Step is first in process of approving funding

Timothy P. Cahill, head of the School Building Authority, will announce on Nov. 2 which proposed projects to study first. Timothy P. Cahill, head of the School Building Authority, will announce on Nov. 2 which proposed projects to study first. (GEORGE RIZER/GLOBE STAFF/FILE 2007)

The state will begin feasibility studies for local school projects about a month earlier than anticipated, potentially allowing some projects to be ready for Town Meeting votes next spring.

On Nov. 2, the state School Building Authority will decide which school districts' proposed projects to study first. Other districts will be selected on a rolling basis after that.

Being selected for a feasibility study doesn't automatically guarantee construction funding, but it is a prerequisite.

More than a dozen school districts west of Boston are among 161 districts statewide competing for about $500 million in construction funds this year.

It's the first time in four years the state is doling out school construction money.

"Some school systems have been waiting a long time for a project," said Timothy P. Cahill, state treasurer and chairman of the School Building Authority.

In choosing which feasibility studies to pursue first, the state has been dispatching inspection teams to analyze building conditions and enrollment trends, visiting 90 districts so far. Those districts include Berlin-Boylston, Franklin, Hopkinton, Hudson, Marlborough, Maynard, Nashoba, Natick, Needham, Norfolk, Shrewsbury, Wayland, and Wellesley.

The feasibility studies will identify potential solutions, along with the cost of fixing aging buildings or remedying school crowding. Solutions could include renovations, building additions, new schools, or changing grade configurations of a district's schools so all classrooms are in full use.

The resulting studies, which should be completed this winter, will give the state the first glimpse of how much it could potentially cost to do all the projects. The 161 districts have expressed interest in 422 school projects - which could run the gamut from replacing a heating system to building a new school - and many local school leaders are wondering whether there will be enough money to go around.

While the state has $2.5 billion to spend over the next five years, a new high school, which is the most expensive kind of school to build, can cost more than $100 million. The state has asked districts to choose which project is most needed, and the state will be working with architectural firms that don't normally bid on public school projects in Massachusetts to come up with the most cost-effective solutions.

The state may pursue projects on two separate paths simultaneously - fixing schools that need general repairs, while also taking on schools that will require extensive renovations or replacement.

And at this point, the state still has no idea how many projects it will be able to tackle in the first year.

"The ones we do this year will be the worst-condition schools," said Cahill. "Hopefully, we can get to most or all the schools over the next five years. . . . It really depends on how many high school projects there are."

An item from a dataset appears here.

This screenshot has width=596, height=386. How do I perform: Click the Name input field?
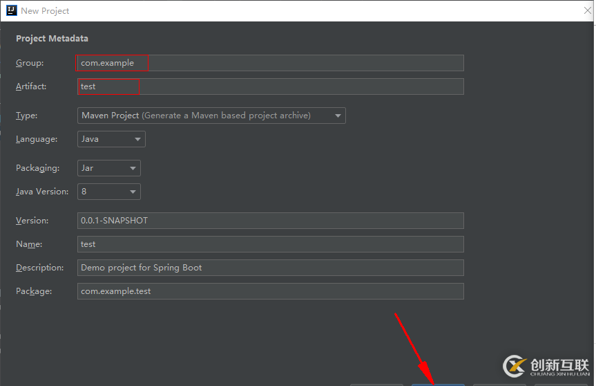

The state could ultimately wade in and decide highly charged debates in some districts. In Norwood, for instance, school officials favor knocking down a historic high school building for a new school. But some residents object. The state will assess whether a new school is the best investment of state dollars, while also weighing the merits of historic preservation.

"We don't want to dictate what communities do," said Cahill, but later added, "We certainly will have a lot to say. We have to balance the needs of all school districts across the state."